US committed to Asia-Pacific as allies seek clear policy
U.S. Defense Secretary Jim Mattis said on Friday the United States remains committed to its Asia-Pacific allies, as he headed to the region's premier defense and security forum.
Mattis said that in a speech on Saturday to the annual Shangri-La Dialogue in Singapore he would talk about the "international order" needed for a peaceful Asia, a reference to countering North Korea's nuclear and missile program.
"At the Shangri-la dialogue I will emphasize (that) the United States stands with our Asia-Pacific allies and partners," Mattis told reporters on the way to the regional security forum.

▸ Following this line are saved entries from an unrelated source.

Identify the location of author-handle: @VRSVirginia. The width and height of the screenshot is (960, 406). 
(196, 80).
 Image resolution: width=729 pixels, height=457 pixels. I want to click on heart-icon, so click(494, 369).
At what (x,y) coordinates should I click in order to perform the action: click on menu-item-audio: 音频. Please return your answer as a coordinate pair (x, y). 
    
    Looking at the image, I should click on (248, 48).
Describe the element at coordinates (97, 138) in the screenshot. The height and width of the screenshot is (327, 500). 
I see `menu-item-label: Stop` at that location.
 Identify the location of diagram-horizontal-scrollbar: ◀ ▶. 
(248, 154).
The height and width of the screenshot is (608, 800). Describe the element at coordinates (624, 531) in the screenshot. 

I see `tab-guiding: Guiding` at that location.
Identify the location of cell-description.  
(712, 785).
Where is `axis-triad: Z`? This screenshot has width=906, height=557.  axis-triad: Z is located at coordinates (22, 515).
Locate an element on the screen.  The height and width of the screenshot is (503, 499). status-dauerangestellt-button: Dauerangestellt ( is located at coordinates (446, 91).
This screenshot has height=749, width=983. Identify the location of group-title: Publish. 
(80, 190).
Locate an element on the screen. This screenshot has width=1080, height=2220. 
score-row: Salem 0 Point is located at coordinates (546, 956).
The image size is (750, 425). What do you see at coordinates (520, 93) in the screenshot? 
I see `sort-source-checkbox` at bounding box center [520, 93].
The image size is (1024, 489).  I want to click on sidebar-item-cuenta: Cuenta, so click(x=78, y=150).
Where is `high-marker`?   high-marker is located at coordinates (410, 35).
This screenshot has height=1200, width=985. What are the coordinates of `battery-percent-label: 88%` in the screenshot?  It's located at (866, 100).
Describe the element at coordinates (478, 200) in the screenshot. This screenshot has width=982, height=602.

"The Department of Defense is focused on strengthening alliances, empowering countries to be able to sustain their own security, and strengthening U.S. military capabilities to deter war," Mattis said.
He is expected to meet with his counterparts from a number of countries including South Korea, Japan and Australia. China's delegation is led by a retired major-general from the Academy of Military Science, according to the forum's program.
Trump has actively courted Chinese support on North Korea, raising concerns among Southeast Asian allies in the lead-up to the dialogue that Washington might allow China a freer rein elsewhere in the region.
The U.S. focus on North Korea has been sharpened by dozens of North Korean missile launches - the most recent of which was on Monday - and two nuclear bomb tests since the beginning of last year. Pyongyang has vowed to develop a nuclear-tipped intercontinental ballistic missile (ICBM) capable of hitting the U.S. mainland.
Japan's navy and air force began a three-day military exercise with two U.S. aircraft carriers in the Sea of Japan on Thursday adding pressure on North Korea to halt an accelerating ballistic missile program.